(AVAILABLE RECORDS begins)

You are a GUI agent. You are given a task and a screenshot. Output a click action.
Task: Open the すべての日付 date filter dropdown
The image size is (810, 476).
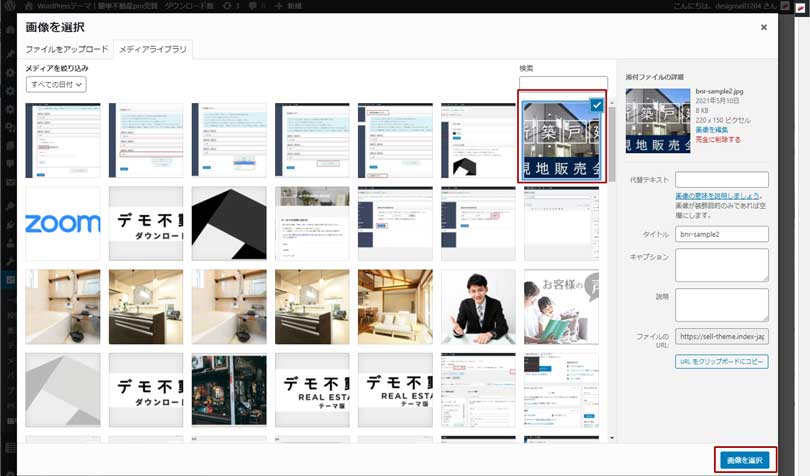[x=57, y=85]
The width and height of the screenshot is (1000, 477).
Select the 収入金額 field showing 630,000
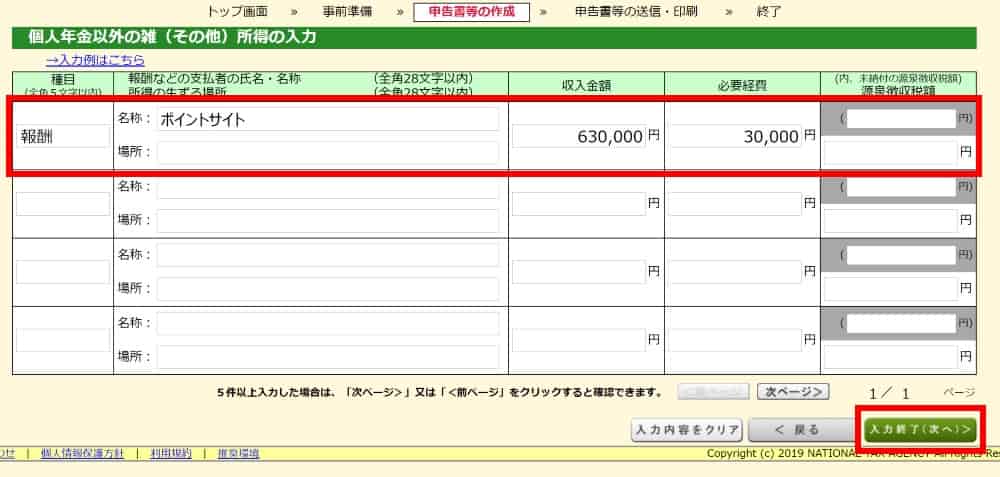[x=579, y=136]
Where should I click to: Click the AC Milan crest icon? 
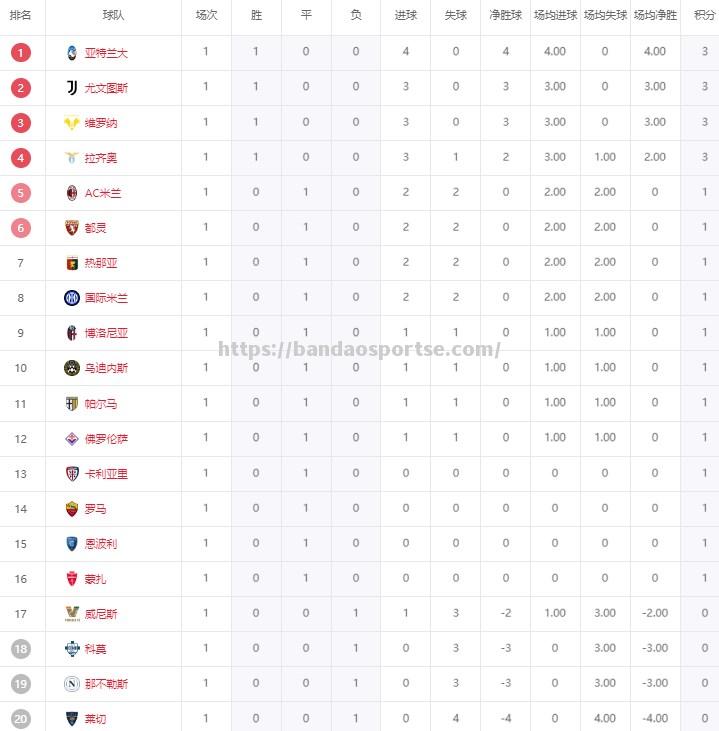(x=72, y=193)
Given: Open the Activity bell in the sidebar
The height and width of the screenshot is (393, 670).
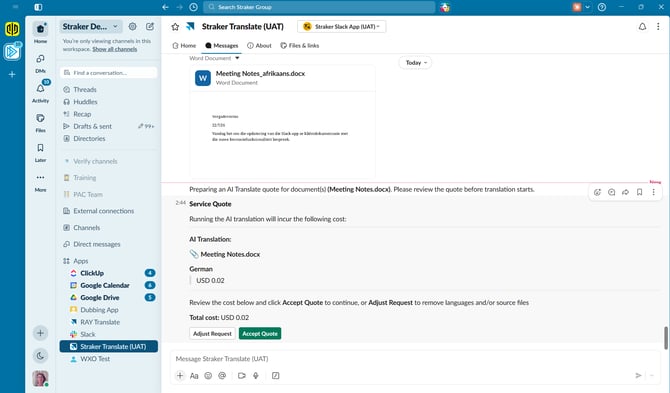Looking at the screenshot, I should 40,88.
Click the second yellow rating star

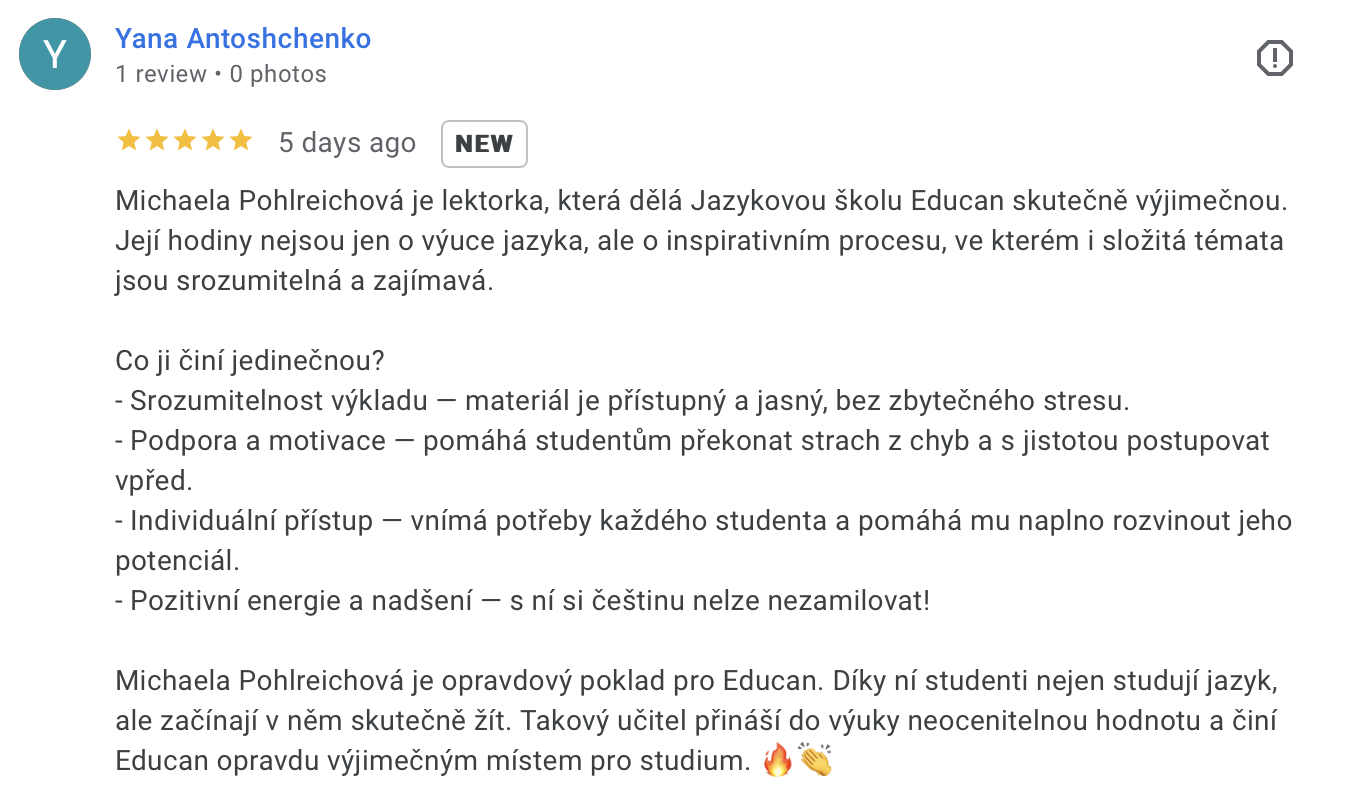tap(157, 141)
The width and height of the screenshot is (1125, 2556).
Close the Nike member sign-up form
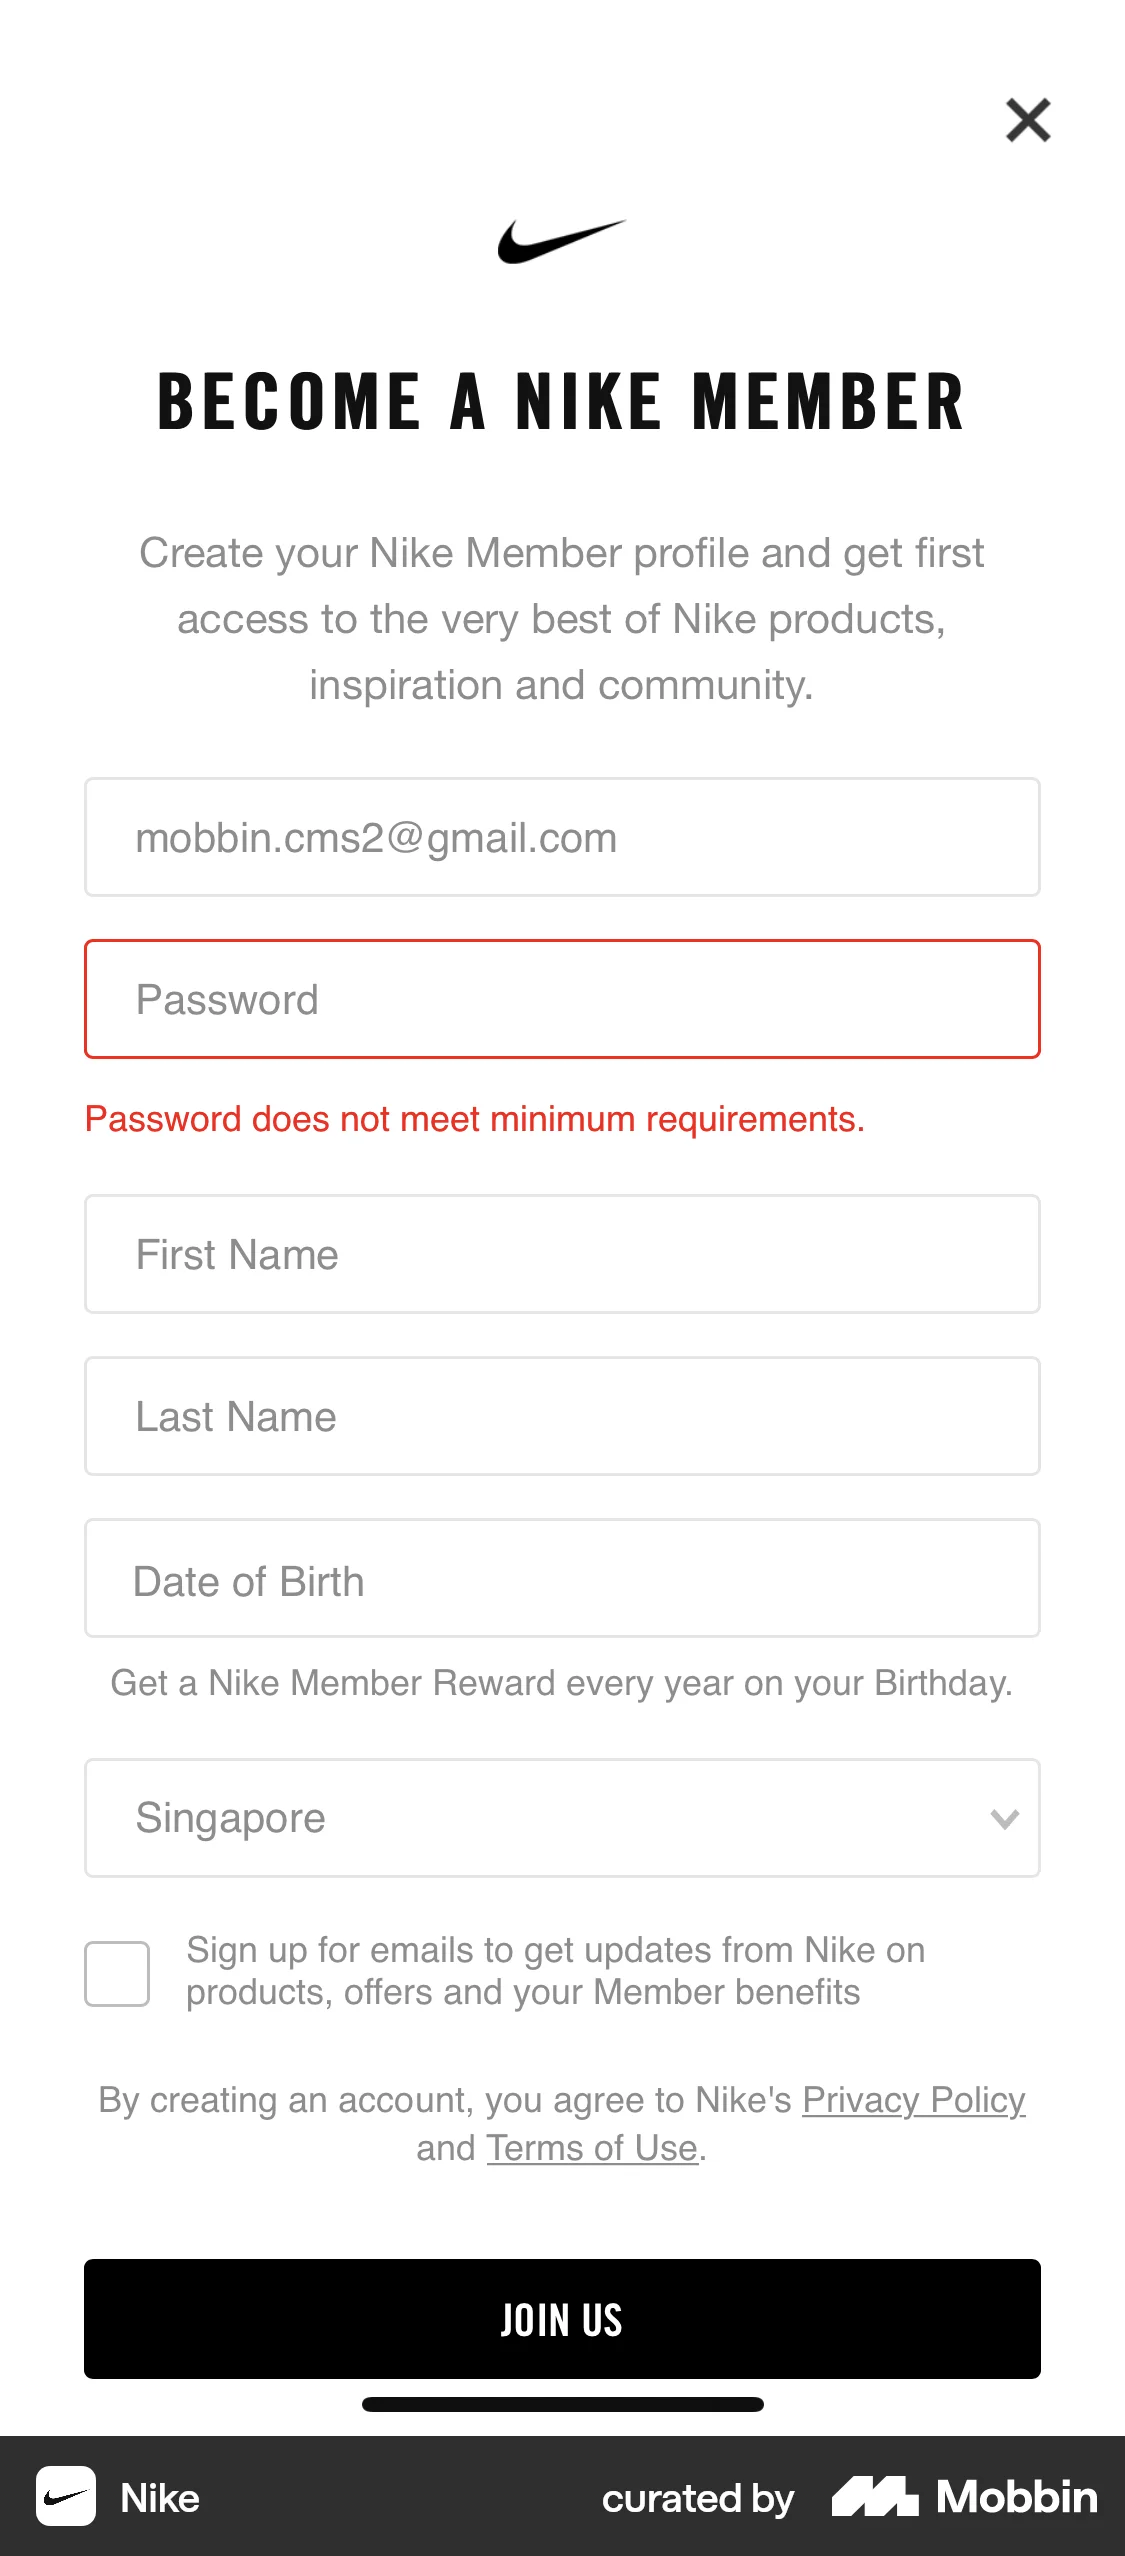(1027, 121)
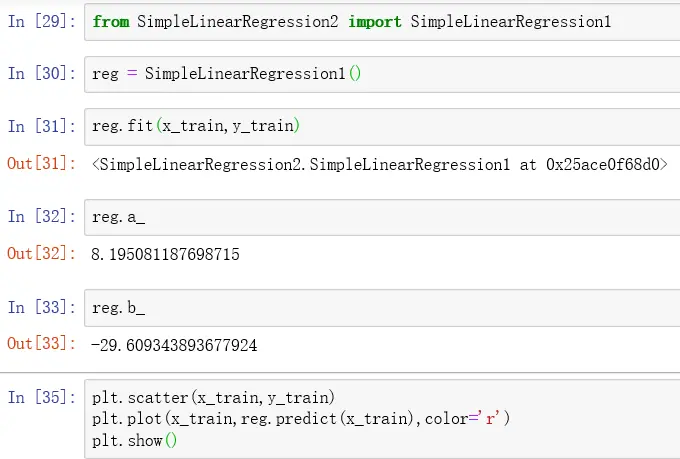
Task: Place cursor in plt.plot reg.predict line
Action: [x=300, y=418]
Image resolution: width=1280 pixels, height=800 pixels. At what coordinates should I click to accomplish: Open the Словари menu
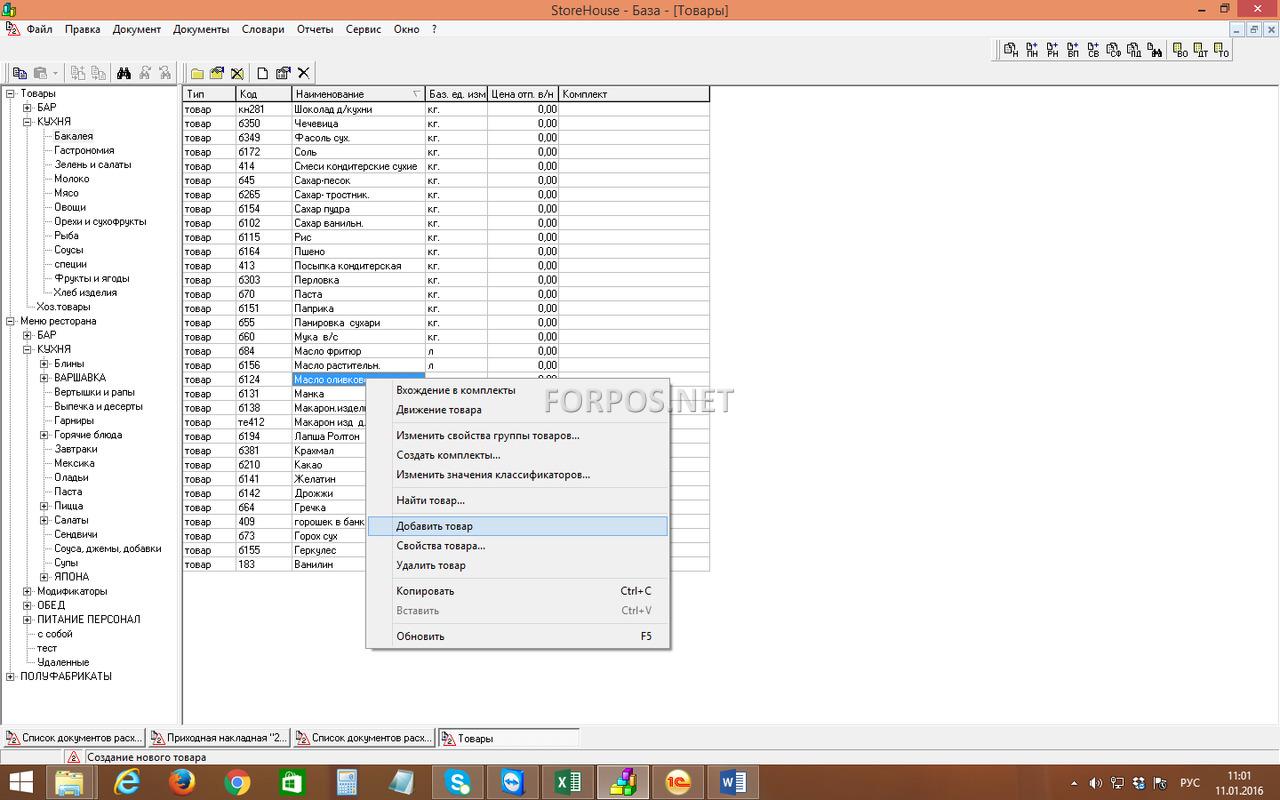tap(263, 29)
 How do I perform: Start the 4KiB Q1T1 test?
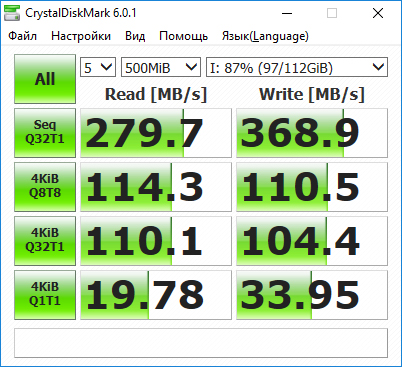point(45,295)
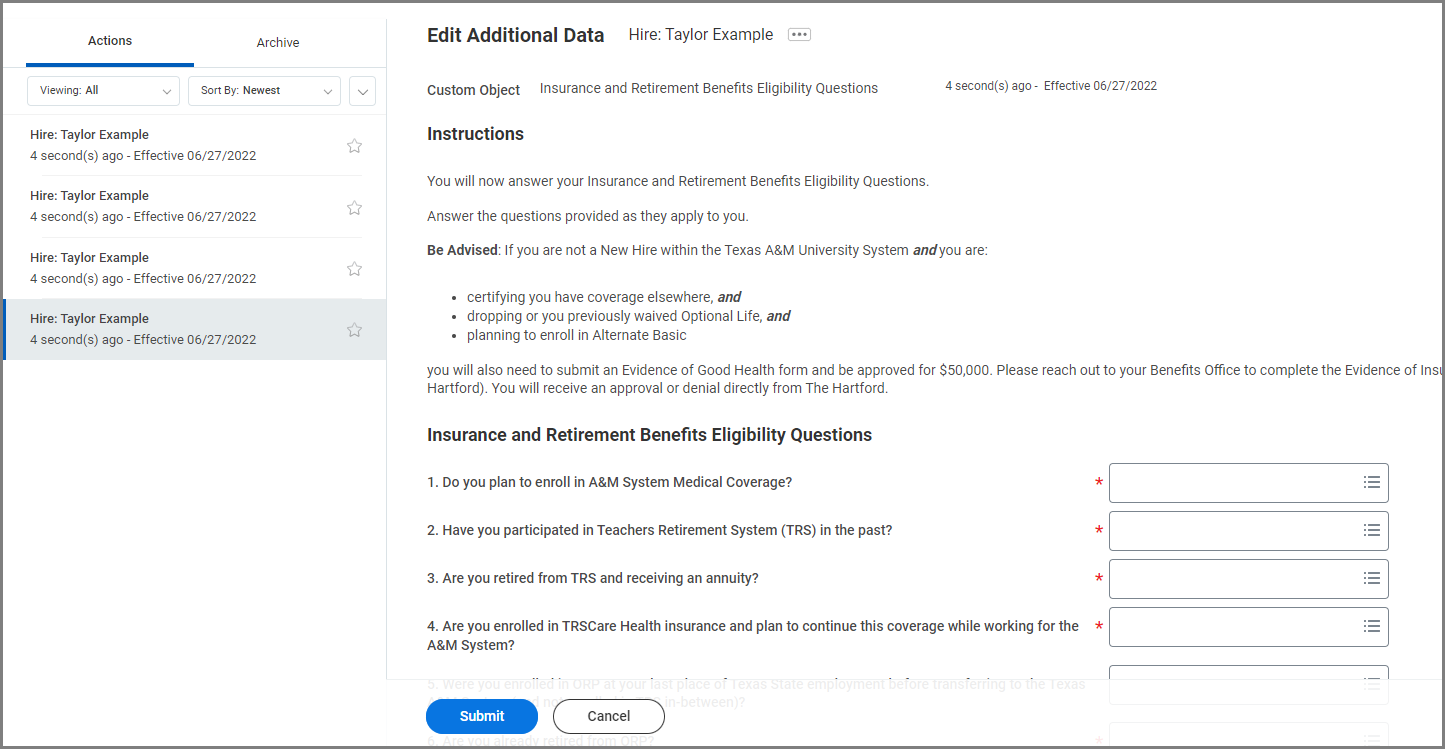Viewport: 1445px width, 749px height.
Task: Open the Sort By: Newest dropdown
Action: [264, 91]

(AVAILABLE RECORDS ends)

TASK ITEM:
Nothing but the lines from the one containing "Close the Nike member sign-up form" through the final line of the records, both included and copied exactly, should appear in the answer; pictures stay out.

YOUR SOLUTION:
Close the Nike member sign-up form
(1027, 121)
Task: Place cursor in plt.plot reg.predict line
Action: [x=300, y=418]
Image resolution: width=1280 pixels, height=800 pixels. At what coordinates should I click to accomplish: Open the Словари menu
tap(263, 29)
 How do I perform: Start the 4KiB Q1T1 test?
point(45,295)
Viewport: 1445px width, 749px height.
Task: Open the Sort By: Newest dropdown
Action: [264, 91]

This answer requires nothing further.